(Stored records)

---

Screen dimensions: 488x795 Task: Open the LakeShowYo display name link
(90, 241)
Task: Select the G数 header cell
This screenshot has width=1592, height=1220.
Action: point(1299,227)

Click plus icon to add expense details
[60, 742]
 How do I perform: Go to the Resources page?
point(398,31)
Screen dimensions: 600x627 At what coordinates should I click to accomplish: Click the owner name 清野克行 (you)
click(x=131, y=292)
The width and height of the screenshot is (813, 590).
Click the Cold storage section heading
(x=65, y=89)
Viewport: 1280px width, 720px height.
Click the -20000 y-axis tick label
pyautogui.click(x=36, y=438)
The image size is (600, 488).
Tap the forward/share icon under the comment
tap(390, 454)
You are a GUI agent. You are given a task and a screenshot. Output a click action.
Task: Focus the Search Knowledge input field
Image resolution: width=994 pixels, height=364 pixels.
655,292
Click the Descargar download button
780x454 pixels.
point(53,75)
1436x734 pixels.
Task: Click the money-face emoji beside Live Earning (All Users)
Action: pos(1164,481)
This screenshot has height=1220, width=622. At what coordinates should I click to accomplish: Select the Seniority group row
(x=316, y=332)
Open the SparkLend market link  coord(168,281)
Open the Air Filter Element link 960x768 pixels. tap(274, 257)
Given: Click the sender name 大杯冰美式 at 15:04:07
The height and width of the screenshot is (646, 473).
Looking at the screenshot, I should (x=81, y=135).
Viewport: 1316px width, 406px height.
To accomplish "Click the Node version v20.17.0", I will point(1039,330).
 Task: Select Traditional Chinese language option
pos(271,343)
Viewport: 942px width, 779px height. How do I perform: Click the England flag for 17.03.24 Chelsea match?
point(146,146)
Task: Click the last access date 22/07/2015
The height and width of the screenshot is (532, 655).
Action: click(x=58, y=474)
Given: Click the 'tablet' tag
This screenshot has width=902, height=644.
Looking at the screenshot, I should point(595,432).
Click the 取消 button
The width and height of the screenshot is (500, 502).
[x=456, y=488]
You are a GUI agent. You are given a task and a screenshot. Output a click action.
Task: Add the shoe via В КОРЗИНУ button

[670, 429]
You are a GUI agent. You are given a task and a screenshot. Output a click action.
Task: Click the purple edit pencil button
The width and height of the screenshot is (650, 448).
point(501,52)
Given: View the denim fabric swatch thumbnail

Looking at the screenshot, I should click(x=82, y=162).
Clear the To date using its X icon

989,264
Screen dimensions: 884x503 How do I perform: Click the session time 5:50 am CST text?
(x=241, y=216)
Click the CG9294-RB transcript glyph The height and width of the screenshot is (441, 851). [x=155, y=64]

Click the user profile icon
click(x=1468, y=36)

---

**Exercise prompt**. Repeat each of the records exactly as written.

**Output of the exercise**.
Screen dimensions: 488x795 Task: Open the LakeShowYo display name link
(90, 241)
Task: Select the G数 header cell
This screenshot has width=1592, height=1220.
Action: point(1299,227)

Click plus icon to add expense details
[60, 742]
 How do I perform: Go to the Resources page?
point(398,31)
Screen dimensions: 600x627 At what coordinates should I click to accomplish: Click the owner name 清野克行 (you)
click(x=131, y=292)
The width and height of the screenshot is (813, 590).
Click the Cold storage section heading
(x=65, y=89)
Viewport: 1280px width, 720px height.
Click the -20000 y-axis tick label
pyautogui.click(x=36, y=438)
The image size is (600, 488).
Tap the forward/share icon under the comment
tap(390, 454)
You are a GUI agent. You are given a task and a screenshot. Output a click action.
Task: Focus the Search Knowledge input field
Image resolution: width=994 pixels, height=364 pixels.
655,292
Click the Descargar download button
780x454 pixels.
point(53,75)
1436x734 pixels.
Task: Click the money-face emoji beside Live Earning (All Users)
Action: pos(1164,481)
This screenshot has height=1220, width=622. At what coordinates should I click to accomplish: Select the Seniority group row
(x=316, y=332)
Open the SparkLend market link  coord(168,281)
Open the Air Filter Element link 960x768 pixels. tap(274, 257)
Given: Click the sender name 大杯冰美式 at 15:04:07
The height and width of the screenshot is (646, 473).
Looking at the screenshot, I should (x=81, y=135).
Viewport: 1316px width, 406px height.
To accomplish "Click the Node version v20.17.0", I will point(1039,330).
 Task: Select Traditional Chinese language option
pos(271,343)
Viewport: 942px width, 779px height. How do I perform: Click the England flag for 17.03.24 Chelsea match?
point(146,146)
Task: Click the last access date 22/07/2015
The height and width of the screenshot is (532, 655).
Action: click(x=58, y=474)
Given: Click the 'tablet' tag
This screenshot has width=902, height=644.
Looking at the screenshot, I should point(595,432).
Click the 取消 button
The width and height of the screenshot is (500, 502).
[x=456, y=488]
You are a GUI agent. You are given a task and a screenshot. Output a click action.
Task: Add the shoe via В КОРЗИНУ button

[670, 429]
You are a GUI agent. You are given a task and a screenshot. Output a click action.
Task: Click the purple edit pencil button
The width and height of the screenshot is (650, 448).
point(501,52)
Given: View the denim fabric swatch thumbnail

Looking at the screenshot, I should click(x=82, y=162).
Clear the To date using its X icon

989,264
Screen dimensions: 884x503 How do I perform: Click the session time 5:50 am CST text?
(x=241, y=216)
Click the CG9294-RB transcript glyph The height and width of the screenshot is (441, 851). [x=155, y=64]

Click the user profile icon
click(x=1468, y=36)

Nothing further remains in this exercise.